Anthropicが提唱するAIエージェントとツールの連携標準「Model Context Protocol(MCP)」で、OX Securityが危険な設計に起因する任意コマンド実行の問題を指摘しました。MCPの標準的な接続方式であるSTDIOは、受け取ったOSコマンドを無加工で実行し、設定とコマンドの境界も設けていないとOX Securityは説明しています。
OX Securityはエコシステムを調査し、公的IPでSTDIOが有効なサーバを約7,000件確認し、比率から脆弱なインスタンスが最大約20万件に達すると推計しました。さらに、LiteLLMやLangFlow、Flowiseなどの複数の本番環境で任意コマンド実行を実証し、10件超のCVE(高・重大)を報告したとしています。

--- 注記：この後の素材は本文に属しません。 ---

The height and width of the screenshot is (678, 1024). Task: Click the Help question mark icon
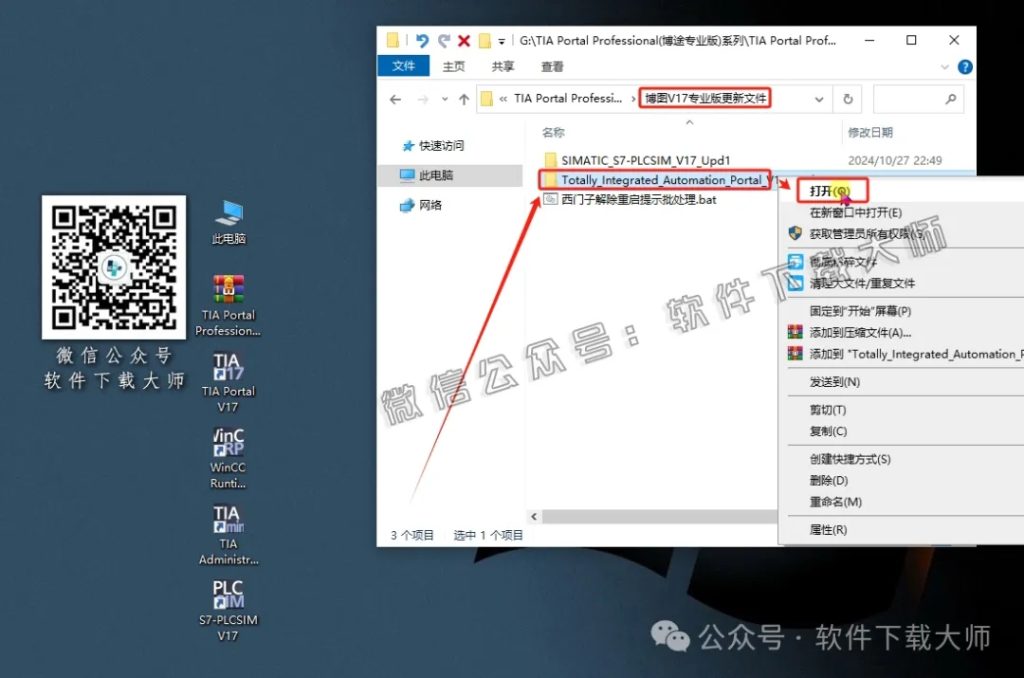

Anthropicはこの挙動は「設計上の仕様」であり、STDIOの実行モデルは安全なデフォルト、入力のサニタイズは開発者側の責任だとしています。一方でOX Securityは、実装者に入力浄化を期待するのは問題だとして、プロトコルレベルでの対策不足を批判しました。
セキュリティ専門家からは、MCPのSTDIOはコネクタではなく特権的な実行面であり、企業はデフォルト拒否やサンドボックス化を前提に扱うべきだとの見解も出ています。専門家は、製品個別のパッチだけでは不十分で、各MCP設定を信頼できない実行面として棚卸しし隔離する対応を求めています。